The problem is that, the big hurdle to overcome is for your game to be so popular that people actually want to hack it.
Once that hurdle is passed, circumventing the client-side detection mechanisms is a smaller hurdle.

That being said, I recommend multiple layers, and make some of the layers be "advisory" only (sending some bit that indicates the problem as part of your network protocol in some out-of-the-ordinary place.)
The first layer may be a file that contains the checksum of each of the EXE and DLL files you ship, as well as any scripts.
Verify each of the files on start-up.

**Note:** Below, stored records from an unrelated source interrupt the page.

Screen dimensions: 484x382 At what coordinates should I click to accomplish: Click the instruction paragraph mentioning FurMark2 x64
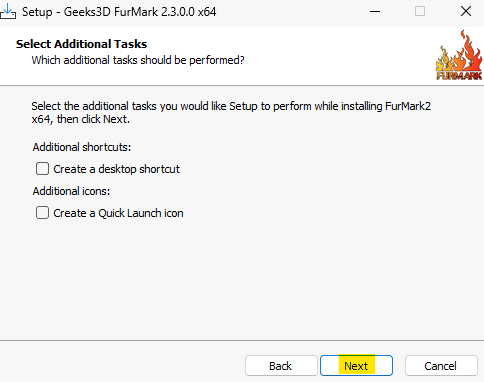(x=231, y=112)
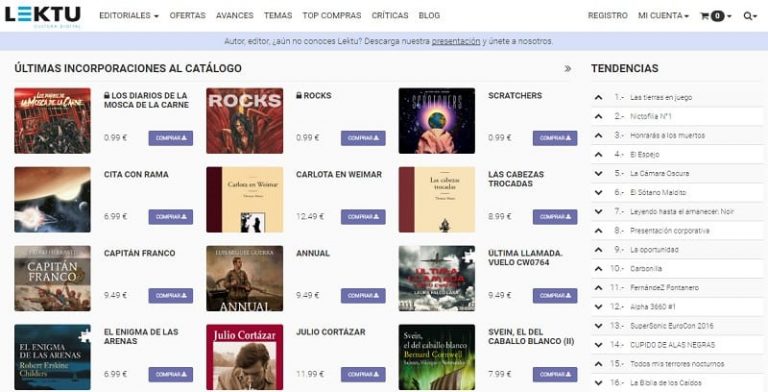This screenshot has width=768, height=392.
Task: Click the up arrow beside Las tierras en juego
Action: [599, 98]
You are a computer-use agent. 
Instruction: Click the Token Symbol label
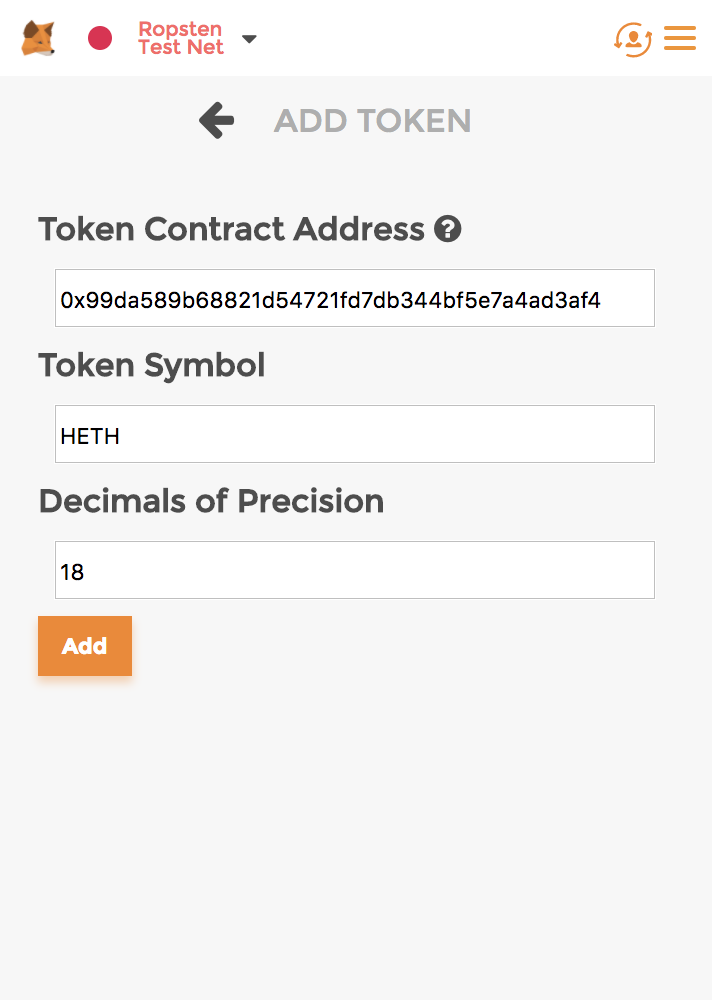[152, 366]
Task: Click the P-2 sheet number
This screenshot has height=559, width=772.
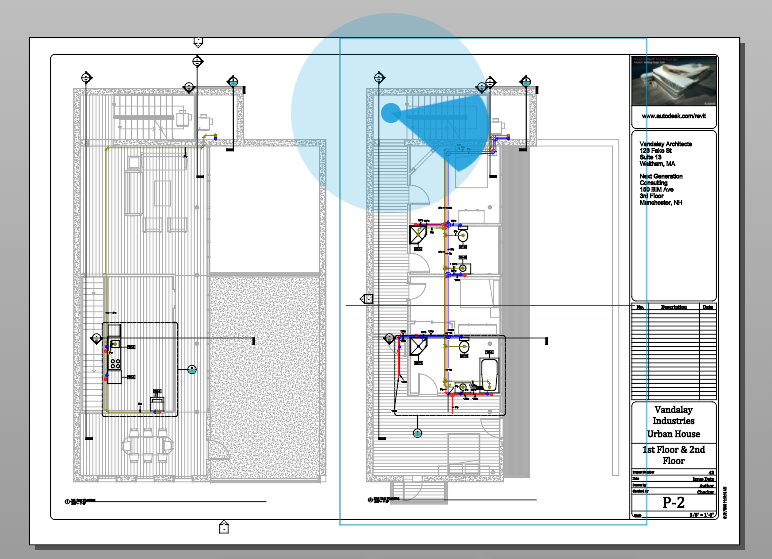Action: coord(674,502)
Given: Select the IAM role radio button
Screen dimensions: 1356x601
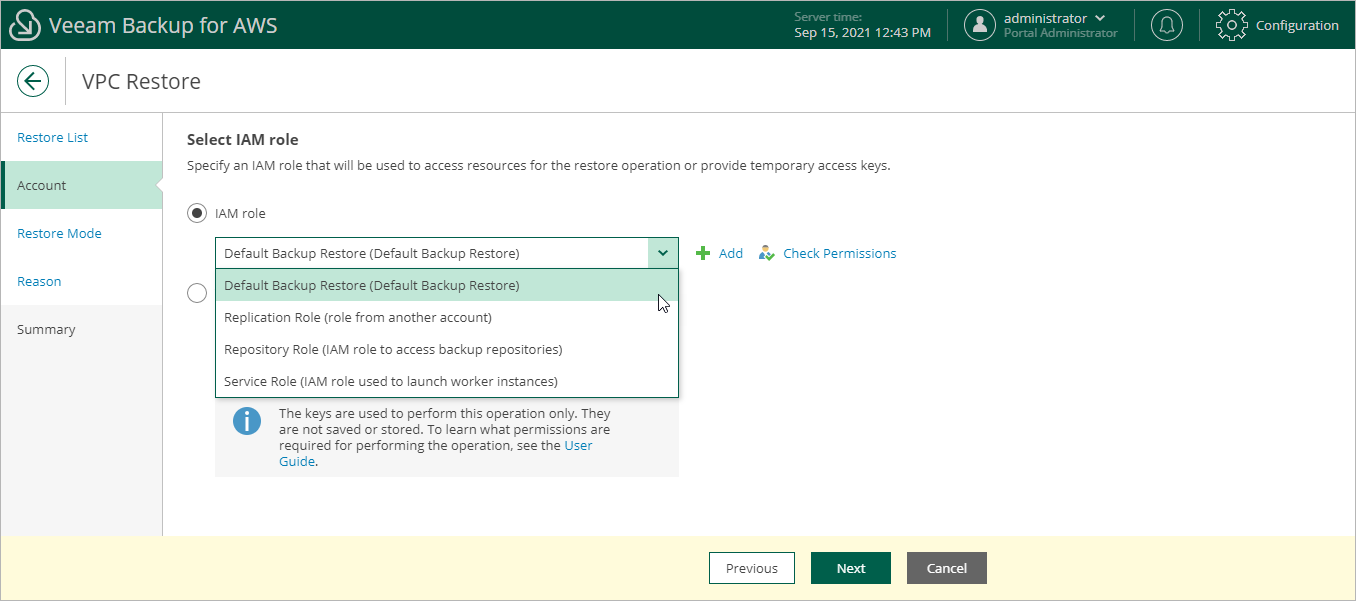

Also calculate the checksum of the checksum file, and download that from your server on login, and verify that that file has not changed.

The second layer might be wrapping all important gameplay variables in classes that shroud the actual value, and store a "checksum" value in some other part of memory.
Use a template<> that turns an int into a shrouded_int, a float into a shrouded_float, and so forth. The shrouding is typically done by XOR-ing the bit value of the variable with some number (which might be random,) as well as storing a copy of the value somewhere else (such as in a new-ed copy on the heap,) also shrouded.
Override all the operators (operator=, operator int, etc) to apply and remove the shrouding when your code needs it, as well as to detect that the check version has not changed differently from the main version.
This kind of shrouding and checksumming can prevent and detect certain kinds of memory hacks on local clients.

The third layer might be detecting injected DLLs that aren't part of what you expect them to be, and processes attaching to your process as debuggers.
You might also want to look at the names of all processes running, and some of them might indicate cheating programs.

You can keep going. Sometimes send malformed packets to the client and see how it responds. Detect timing of incoming commands; accuracy of aiming and firing; and so on and so forth.

In the end, it's usually better to know who the cheaters are server-side, and not immediately let them know that you're on to them. Instead, make it so that cheaters only match-make with other cheaters, for example.
(Xbox Live tends to do this by banning known cheaters every X months, so that it's hard to tell whether they have picked up on you or not.)

You can also use various client-side packages, such as Valve Anti-Cheat, Punkbuster, and so on.

Are these methods worth it? Is the intrusive, privacy-busting, blue-screen-causing escalation of protection software worth the negative reputation? I don't know. It depends.